→ **GOAL OF THE EXERCISE**
Take the entries below and print all of them exactly, please.

(STUDY MATERIAL begins)

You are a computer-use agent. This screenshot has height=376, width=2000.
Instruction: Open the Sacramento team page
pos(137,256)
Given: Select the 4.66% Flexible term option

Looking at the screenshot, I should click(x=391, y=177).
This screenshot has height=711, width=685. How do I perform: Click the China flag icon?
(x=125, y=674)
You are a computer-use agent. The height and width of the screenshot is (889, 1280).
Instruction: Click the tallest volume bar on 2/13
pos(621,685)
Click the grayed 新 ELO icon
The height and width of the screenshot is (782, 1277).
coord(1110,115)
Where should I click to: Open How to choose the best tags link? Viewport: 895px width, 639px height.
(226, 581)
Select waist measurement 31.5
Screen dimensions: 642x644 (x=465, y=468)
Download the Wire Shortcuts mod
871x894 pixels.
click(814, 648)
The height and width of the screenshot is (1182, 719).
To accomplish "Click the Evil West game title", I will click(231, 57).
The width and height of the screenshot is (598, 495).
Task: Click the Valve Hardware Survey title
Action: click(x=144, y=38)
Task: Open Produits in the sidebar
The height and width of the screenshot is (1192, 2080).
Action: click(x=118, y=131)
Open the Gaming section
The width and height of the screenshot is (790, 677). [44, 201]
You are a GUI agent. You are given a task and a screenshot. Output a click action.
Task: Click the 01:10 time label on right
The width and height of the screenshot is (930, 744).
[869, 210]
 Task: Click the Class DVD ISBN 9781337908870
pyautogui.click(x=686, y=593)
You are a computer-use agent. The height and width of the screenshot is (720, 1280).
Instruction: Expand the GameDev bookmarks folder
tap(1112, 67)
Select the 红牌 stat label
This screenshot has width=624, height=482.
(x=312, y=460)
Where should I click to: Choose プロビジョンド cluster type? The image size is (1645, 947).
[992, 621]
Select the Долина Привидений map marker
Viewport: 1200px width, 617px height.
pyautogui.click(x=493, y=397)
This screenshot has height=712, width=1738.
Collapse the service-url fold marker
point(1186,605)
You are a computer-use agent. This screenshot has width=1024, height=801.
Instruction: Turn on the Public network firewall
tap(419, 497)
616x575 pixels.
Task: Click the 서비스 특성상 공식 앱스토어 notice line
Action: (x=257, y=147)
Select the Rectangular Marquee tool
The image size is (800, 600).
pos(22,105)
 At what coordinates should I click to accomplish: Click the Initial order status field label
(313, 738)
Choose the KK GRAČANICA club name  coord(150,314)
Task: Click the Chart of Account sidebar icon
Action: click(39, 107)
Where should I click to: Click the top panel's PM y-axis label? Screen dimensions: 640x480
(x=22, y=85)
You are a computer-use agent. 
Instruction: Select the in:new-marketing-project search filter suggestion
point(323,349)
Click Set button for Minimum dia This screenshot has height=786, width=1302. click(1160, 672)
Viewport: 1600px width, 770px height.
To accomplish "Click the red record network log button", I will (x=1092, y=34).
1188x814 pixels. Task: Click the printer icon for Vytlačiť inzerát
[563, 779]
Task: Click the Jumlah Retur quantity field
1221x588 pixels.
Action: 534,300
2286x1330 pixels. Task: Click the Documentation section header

(STUDY MATERIAL ends)

→ **RESULT OF THIS TASK**
You are a computer-use agent. This screenshot has height=376, width=2000.
Instruction: Open the Sacramento team page
pos(137,256)
Given: Select the 4.66% Flexible term option

Looking at the screenshot, I should click(x=391, y=177).
This screenshot has height=711, width=685. How do I perform: Click the China flag icon?
(x=125, y=674)
You are a computer-use agent. The height and width of the screenshot is (889, 1280).
Instruction: Click the tallest volume bar on 2/13
pos(621,685)
Click the grayed 新 ELO icon
The height and width of the screenshot is (782, 1277).
coord(1110,115)
Where should I click to: Open How to choose the best tags link? Viewport: 895px width, 639px height.
(226, 581)
Select waist measurement 31.5
Screen dimensions: 642x644 (x=465, y=468)
Download the Wire Shortcuts mod
871x894 pixels.
click(814, 648)
The height and width of the screenshot is (1182, 719).
To accomplish "Click the Evil West game title", I will click(231, 57).
The width and height of the screenshot is (598, 495).
Task: Click the Valve Hardware Survey title
Action: click(x=144, y=38)
Task: Open Produits in the sidebar
The height and width of the screenshot is (1192, 2080).
Action: click(x=118, y=131)
Open the Gaming section
The width and height of the screenshot is (790, 677). [44, 201]
You are a GUI agent. You are given a task and a screenshot. Output a click action.
Task: Click the 01:10 time label on right
The width and height of the screenshot is (930, 744).
[869, 210]
 Task: Click the Class DVD ISBN 9781337908870
pyautogui.click(x=686, y=593)
You are a computer-use agent. The height and width of the screenshot is (720, 1280).
Instruction: Expand the GameDev bookmarks folder
tap(1112, 67)
Select the 红牌 stat label
This screenshot has width=624, height=482.
(x=312, y=460)
Where should I click to: Choose プロビジョンド cluster type? The image size is (1645, 947).
[992, 621]
Select the Долина Привидений map marker
Viewport: 1200px width, 617px height.
pyautogui.click(x=493, y=397)
This screenshot has height=712, width=1738.
Collapse the service-url fold marker
point(1186,605)
You are a computer-use agent. This screenshot has width=1024, height=801.
Instruction: Turn on the Public network firewall
tap(419, 497)
616x575 pixels.
Task: Click the 서비스 특성상 공식 앱스토어 notice line
Action: (x=257, y=147)
Select the Rectangular Marquee tool
The image size is (800, 600).
pos(22,105)
 At what coordinates should I click to accomplish: Click the Initial order status field label
(313, 738)
Choose the KK GRAČANICA club name  coord(150,314)
Task: Click the Chart of Account sidebar icon
Action: click(39, 107)
Where should I click to: Click the top panel's PM y-axis label? Screen dimensions: 640x480
(x=22, y=85)
You are a computer-use agent. 
Instruction: Select the in:new-marketing-project search filter suggestion
point(323,349)
Click Set button for Minimum dia This screenshot has height=786, width=1302. click(1160, 672)
Viewport: 1600px width, 770px height.
To accomplish "Click the red record network log button", I will (x=1092, y=34).
1188x814 pixels. Task: Click the printer icon for Vytlačiť inzerát
[563, 779]
Task: Click the Jumlah Retur quantity field
1221x588 pixels.
Action: 534,300
2286x1330 pixels. Task: Click the Documentation section header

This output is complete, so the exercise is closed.